_OBJETIVO A_
Transcriba las entradas que van desde la línea con "Christos Polydorou (384, 78)" hasta la línea con "Keep reading (690, 449)", ambas incluidas, cambiando "Blogger" por "WordPress" y manteniendo todo lo demás sin modificar.

_TEXTO CITADO_

+ + +

XXXI Domingo del Tiempo Ordinario, Ciclo B.
Amar
a Dios y al prójimo
El mandamiento principal de la ley
El
mandamiento del amor a Dios y al prójimo es el principal de toda ley. Jesús
responde de esta manera a la cuestión que se plantea en el evangelio de este
domingo. La pregunta por el mandato principal de la ley surge en una discusión
entre Jesús y los letrados y en un contexto de enfrentamiento ya decisivo.
Cuando Jesús entró en Jerusalén y realizó el signo profético de la purificación
del templo puso en evidencia que este centro de la vida religiosa de Israel con
su organización social y su culto sacrificial era como un refugio de ladrones y
un mercado, y esto provocó la indignación de las autoridades, especialmente de
la aristocracia sacerdotal y de los letrados. En este marco de abierta
confrontación entre Jesús y el escriba fariseo tuvo lugar el debate abierto
acerca del mandamiento fundamental (Mc 12,28-34).

+ + +

_MATERIAL PROPORCIONADO_
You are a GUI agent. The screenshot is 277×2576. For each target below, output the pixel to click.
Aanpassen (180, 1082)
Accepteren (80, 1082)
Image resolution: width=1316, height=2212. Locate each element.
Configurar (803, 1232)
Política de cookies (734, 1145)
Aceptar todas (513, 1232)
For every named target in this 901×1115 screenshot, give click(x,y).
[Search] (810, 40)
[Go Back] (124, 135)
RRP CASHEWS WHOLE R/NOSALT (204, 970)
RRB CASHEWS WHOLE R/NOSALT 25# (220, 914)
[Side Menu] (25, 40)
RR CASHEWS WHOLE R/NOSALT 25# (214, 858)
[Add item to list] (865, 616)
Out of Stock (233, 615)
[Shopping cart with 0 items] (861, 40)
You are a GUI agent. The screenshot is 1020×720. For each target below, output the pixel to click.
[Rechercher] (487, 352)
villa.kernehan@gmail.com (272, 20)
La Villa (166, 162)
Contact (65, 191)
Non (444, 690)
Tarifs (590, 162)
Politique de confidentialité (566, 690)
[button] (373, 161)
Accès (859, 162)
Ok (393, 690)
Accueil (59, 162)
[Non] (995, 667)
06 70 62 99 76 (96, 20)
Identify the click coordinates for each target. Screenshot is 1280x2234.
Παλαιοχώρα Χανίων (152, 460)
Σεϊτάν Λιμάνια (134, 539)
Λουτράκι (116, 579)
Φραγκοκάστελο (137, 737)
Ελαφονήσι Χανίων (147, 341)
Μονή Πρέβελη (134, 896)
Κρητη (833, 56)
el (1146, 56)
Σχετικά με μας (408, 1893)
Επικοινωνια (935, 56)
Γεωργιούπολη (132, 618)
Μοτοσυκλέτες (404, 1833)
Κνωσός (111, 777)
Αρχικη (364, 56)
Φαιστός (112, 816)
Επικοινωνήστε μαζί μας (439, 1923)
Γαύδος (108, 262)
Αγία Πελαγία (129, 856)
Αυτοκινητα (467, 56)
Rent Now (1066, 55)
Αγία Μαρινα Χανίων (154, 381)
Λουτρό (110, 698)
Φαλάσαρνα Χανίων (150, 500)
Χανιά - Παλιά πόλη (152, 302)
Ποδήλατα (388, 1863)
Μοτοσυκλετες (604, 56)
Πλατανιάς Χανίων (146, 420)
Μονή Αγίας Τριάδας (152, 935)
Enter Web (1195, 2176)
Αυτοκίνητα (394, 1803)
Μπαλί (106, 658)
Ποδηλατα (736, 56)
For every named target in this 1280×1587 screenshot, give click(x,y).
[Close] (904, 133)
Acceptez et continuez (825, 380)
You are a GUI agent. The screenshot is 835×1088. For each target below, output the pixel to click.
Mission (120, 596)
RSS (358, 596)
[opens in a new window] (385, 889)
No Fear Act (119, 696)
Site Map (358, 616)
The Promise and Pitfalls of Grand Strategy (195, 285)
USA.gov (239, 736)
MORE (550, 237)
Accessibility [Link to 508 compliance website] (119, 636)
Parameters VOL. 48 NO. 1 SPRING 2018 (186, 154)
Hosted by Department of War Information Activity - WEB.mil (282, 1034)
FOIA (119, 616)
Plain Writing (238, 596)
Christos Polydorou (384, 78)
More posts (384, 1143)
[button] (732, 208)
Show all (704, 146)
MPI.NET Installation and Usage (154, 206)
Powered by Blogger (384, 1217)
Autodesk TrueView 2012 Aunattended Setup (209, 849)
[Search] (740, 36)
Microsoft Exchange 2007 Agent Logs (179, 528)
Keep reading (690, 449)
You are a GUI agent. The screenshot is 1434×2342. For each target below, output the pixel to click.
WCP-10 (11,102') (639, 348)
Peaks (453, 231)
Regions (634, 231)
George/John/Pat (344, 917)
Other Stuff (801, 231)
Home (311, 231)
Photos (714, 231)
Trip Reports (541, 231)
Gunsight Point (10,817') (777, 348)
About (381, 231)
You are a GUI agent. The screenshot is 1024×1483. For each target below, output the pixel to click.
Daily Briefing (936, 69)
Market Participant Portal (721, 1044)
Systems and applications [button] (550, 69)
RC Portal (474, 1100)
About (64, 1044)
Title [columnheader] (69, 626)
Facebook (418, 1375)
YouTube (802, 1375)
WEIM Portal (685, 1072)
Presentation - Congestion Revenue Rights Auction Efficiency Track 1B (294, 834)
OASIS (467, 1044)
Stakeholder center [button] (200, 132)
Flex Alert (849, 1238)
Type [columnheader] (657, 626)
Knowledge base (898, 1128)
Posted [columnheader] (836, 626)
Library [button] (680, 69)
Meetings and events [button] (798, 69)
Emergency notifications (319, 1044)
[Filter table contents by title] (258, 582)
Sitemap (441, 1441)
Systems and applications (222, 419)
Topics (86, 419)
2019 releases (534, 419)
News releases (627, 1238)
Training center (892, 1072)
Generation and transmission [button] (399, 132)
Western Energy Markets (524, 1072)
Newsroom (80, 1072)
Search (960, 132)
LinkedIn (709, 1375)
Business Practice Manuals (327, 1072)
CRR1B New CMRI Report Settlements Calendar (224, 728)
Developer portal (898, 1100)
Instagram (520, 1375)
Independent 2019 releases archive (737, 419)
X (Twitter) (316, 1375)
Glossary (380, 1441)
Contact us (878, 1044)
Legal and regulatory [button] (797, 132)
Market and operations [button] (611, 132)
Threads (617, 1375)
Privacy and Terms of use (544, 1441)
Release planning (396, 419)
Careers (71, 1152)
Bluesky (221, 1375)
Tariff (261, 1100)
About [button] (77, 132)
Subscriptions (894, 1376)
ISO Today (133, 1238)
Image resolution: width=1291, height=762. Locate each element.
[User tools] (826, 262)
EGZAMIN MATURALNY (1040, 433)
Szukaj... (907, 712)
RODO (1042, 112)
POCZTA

+ + +

_OBJETIVO B_
Reproduzca íntegramente el texto citado, sin alterar nada.

_RESPUESTA DEL EJERCICIO A_
Christos Polydorou (384, 78)
More posts (384, 1143)
[button] (732, 208)
Show all (704, 146)
MPI.NET Installation and Usage (154, 206)
Powered by WordPress (384, 1217)
Autodesk TrueView 2012 Aunattended Setup (209, 849)
[Search] (740, 36)
Microsoft Exchange 2007 Agent Logs (179, 528)
Keep reading (690, 449)

_RESPUESTA DEL EJERCICIO B_
XXXI Domingo del Tiempo Ordinario, Ciclo B.
Amar
a Dios y al prójimo
El mandamiento principal de la ley
El
mandamiento del amor a Dios y al prójimo es el principal de toda ley. Jesús
responde de esta manera a la cuestión que se plantea en el evangelio de este
domingo. La pregunta por el mandato principal de la ley surge en una discusión
entre Jesús y los letrados y en un contexto de enfrentamiento ya decisivo.
Cuando Jesús entró en Jerusalén y realizó el signo profético de la purificación
del templo puso en evidencia que este centro de la vida religiosa de Israel con
su organización social y su culto sacrificial era como un refugio de ladrones y
un mercado, y esto provocó la indignación de las autoridades, especialmente de
la aristocracia sacerdotal y de los letrados. En este marco de abierta
confrontación entre Jesús y el escriba fariseo tuvo lugar el debate abierto
acerca del mandamiento fundamental (Mc 12,28-34).